The very concept seems to be inherently post-industrial. Without large buildings (steel) uniformly decorated with purple carpet and folding chairs (mass production) and loud speakers (electrified technology) the whole production wouldn’t get off the ground. Without a wide variety of people traveling from miles away (cars) the three-thousand seat auditorium couldn’t be filled.

It also seems inextricably tied to the Protestant traditions, for without the emphasis resting on preaching rather than spiritual direction the pastor could not tend such a flock (Reformed/Evangelical non-liturgical services); without millions of dollars worth of artwork, paintings, sculptures, and ornate woodwork, ancient/medieval Christians would not have built a cathedral-sized warehouse building only to fill it with white walls (post-7th council iconoclasm); and without a painless, easy (or non-existent) process of admitting new church members, who’s to say that the seats would all be filled in time to collect enough tithes to pay the mortgage?

These are observations, not critiques. My only criticism I will state tentatively, in accord with my current level of conviction: Much of modern “progress” has actually been regress.

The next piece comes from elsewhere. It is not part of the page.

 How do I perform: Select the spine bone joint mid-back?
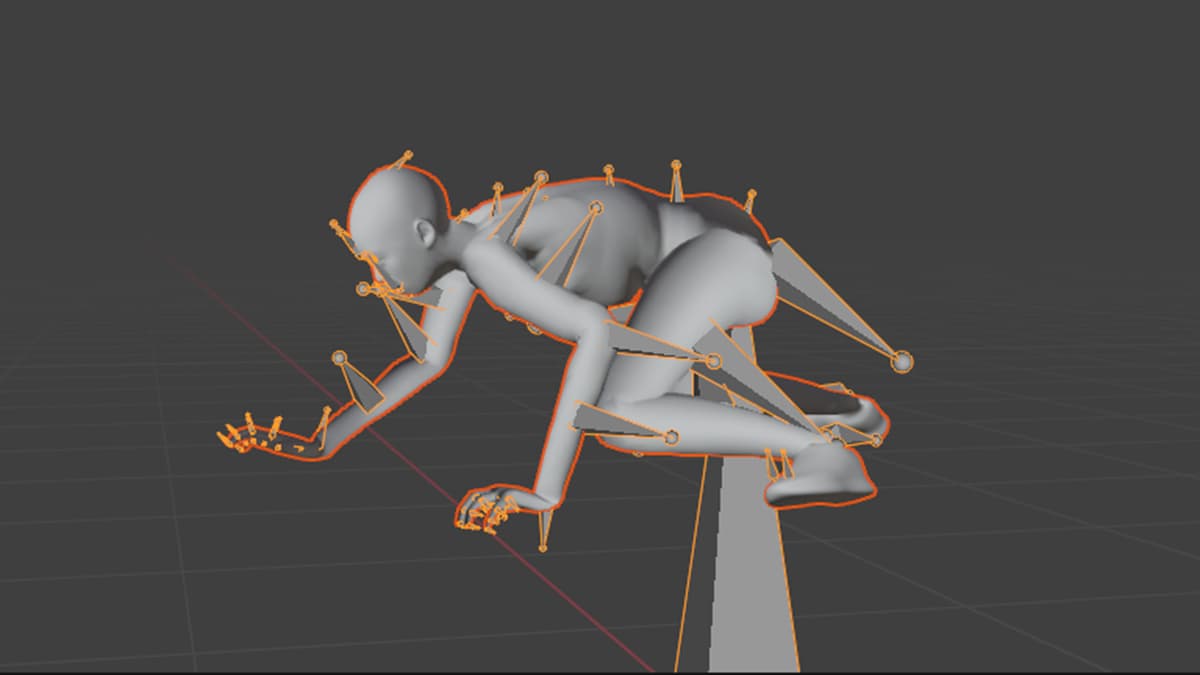click(676, 166)
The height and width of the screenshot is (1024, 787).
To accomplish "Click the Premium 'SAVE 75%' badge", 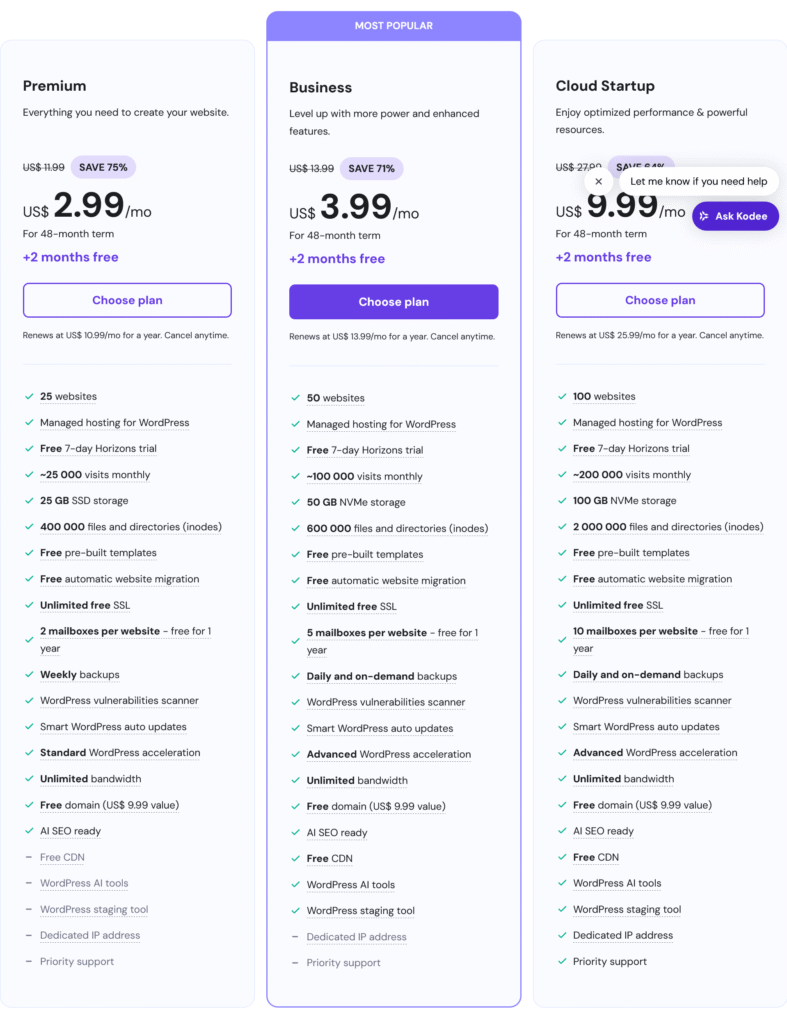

With the exceptions of medical technology and expedited communication, much of our innovation has worked against our overall happiness. Depression has gone up by frightening percentages in the last century. We know more and more about the world and less and less about ourselves. “We know more about science and less about scientists” to quote Walker Percy. So it is likely that at least some of the megachurch phenomenon, while not entirely bad, suffers from some particularly recent ills.

Question for Discussion #1: How much of modern life has been more human and more conducive to “the life above nature,” the life in service to the God of love, and how much has been less human and less conducive? If megachurches are (as I have suggested) inherently modern post-Reformation phenomena, and popular only as recently as the 50’s, what new goods must we preserve, and what new ills must we cut out?

Compare with John 16:7 (KJV): “Nevertheless I tell you the truth; It is expedient for you that I go away: for if I go not away, the Comforter will not come unto you; but if I depart, I will send him unto you.”

Question for Discussion #2: Why didn’t Jesus stay bodily on earth? He could have retained the pastorship, appointed apostles and assistant pastors, ministered, and performed sacramental ceremonies. But then again his popularity would have risen, and who would attend measly ol’ Paul the Apostle’s Church when you could go to the First Congregational Church of Jesus Christ? Why didn’t Jesus stay earth and serve? Perhaps because he would have had to start a megachurch.